»»

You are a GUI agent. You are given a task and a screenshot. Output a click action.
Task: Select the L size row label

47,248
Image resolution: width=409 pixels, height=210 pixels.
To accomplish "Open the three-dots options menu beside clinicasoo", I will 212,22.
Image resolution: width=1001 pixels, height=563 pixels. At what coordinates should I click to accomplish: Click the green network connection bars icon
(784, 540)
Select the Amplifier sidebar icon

««
»»

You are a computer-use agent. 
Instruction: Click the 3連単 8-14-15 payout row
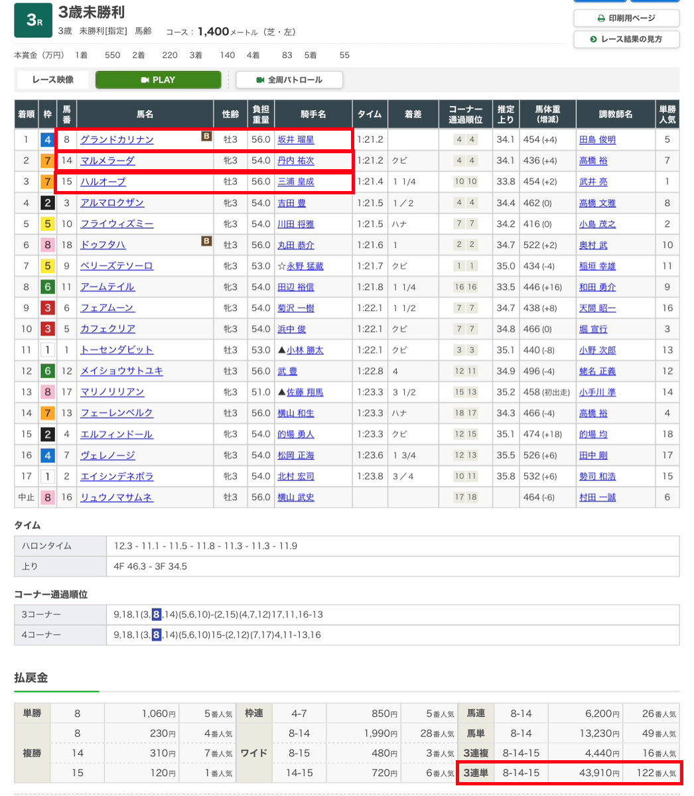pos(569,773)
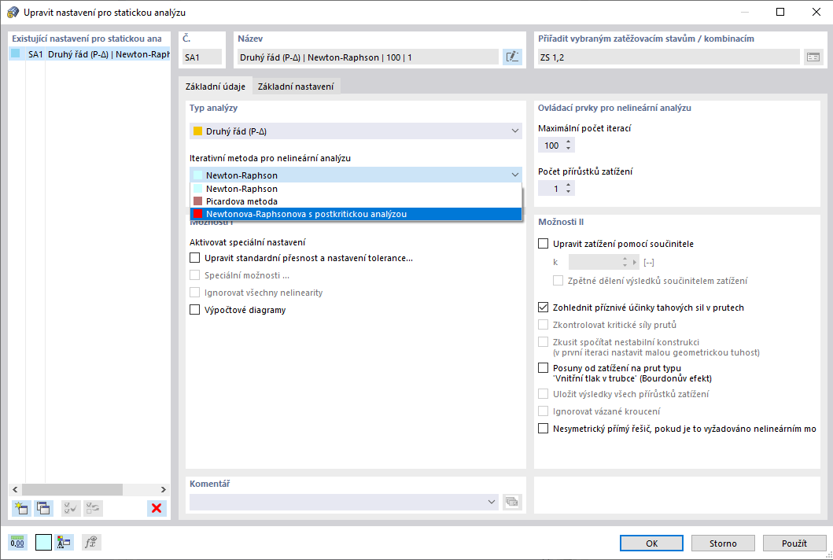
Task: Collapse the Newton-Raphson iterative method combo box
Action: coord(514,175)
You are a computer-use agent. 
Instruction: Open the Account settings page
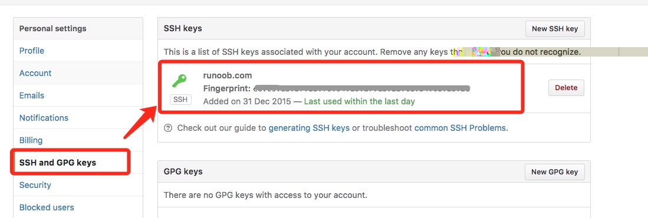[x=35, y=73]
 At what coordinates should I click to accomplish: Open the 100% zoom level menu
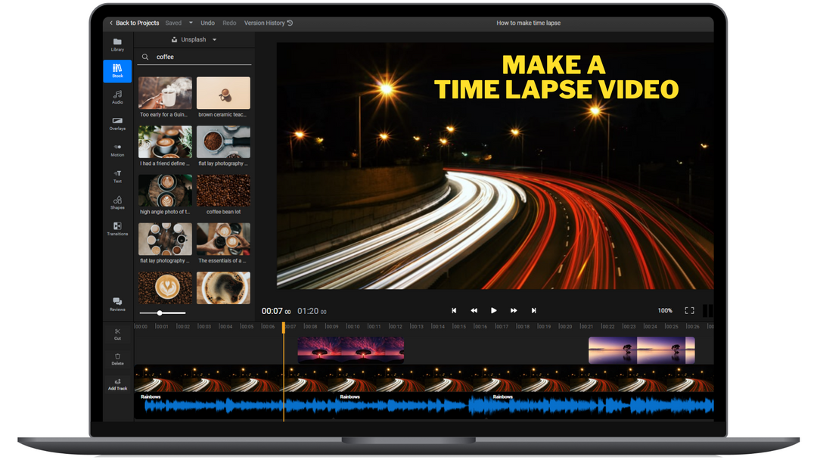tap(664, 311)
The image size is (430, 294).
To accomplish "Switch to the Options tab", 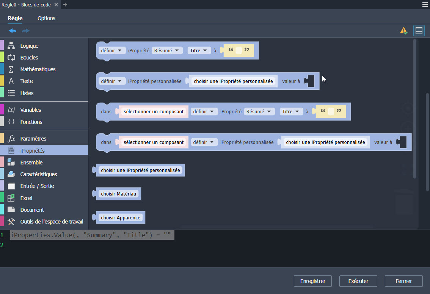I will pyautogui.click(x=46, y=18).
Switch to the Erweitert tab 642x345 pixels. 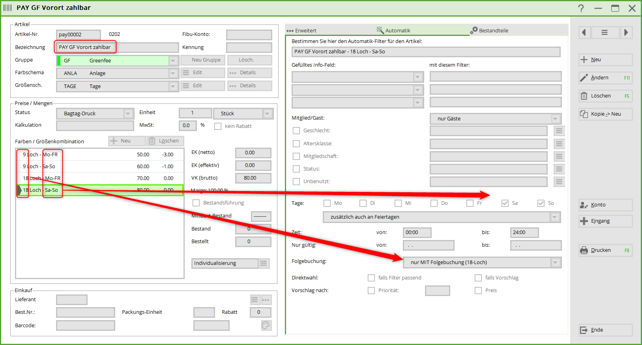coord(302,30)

««

__Task requirements__
Using the listing above, return word for word each line from the one that has "Image resolution: width=1001" through the one that has "Select the Amplifier sidebar icon", and no line outside that range.

__Exercise solution__
Image resolution: width=1001 pixels, height=563 pixels. At what coordinates should I click to accomplish: Click the green network connection bars icon
(784, 540)
Select the Amplifier sidebar icon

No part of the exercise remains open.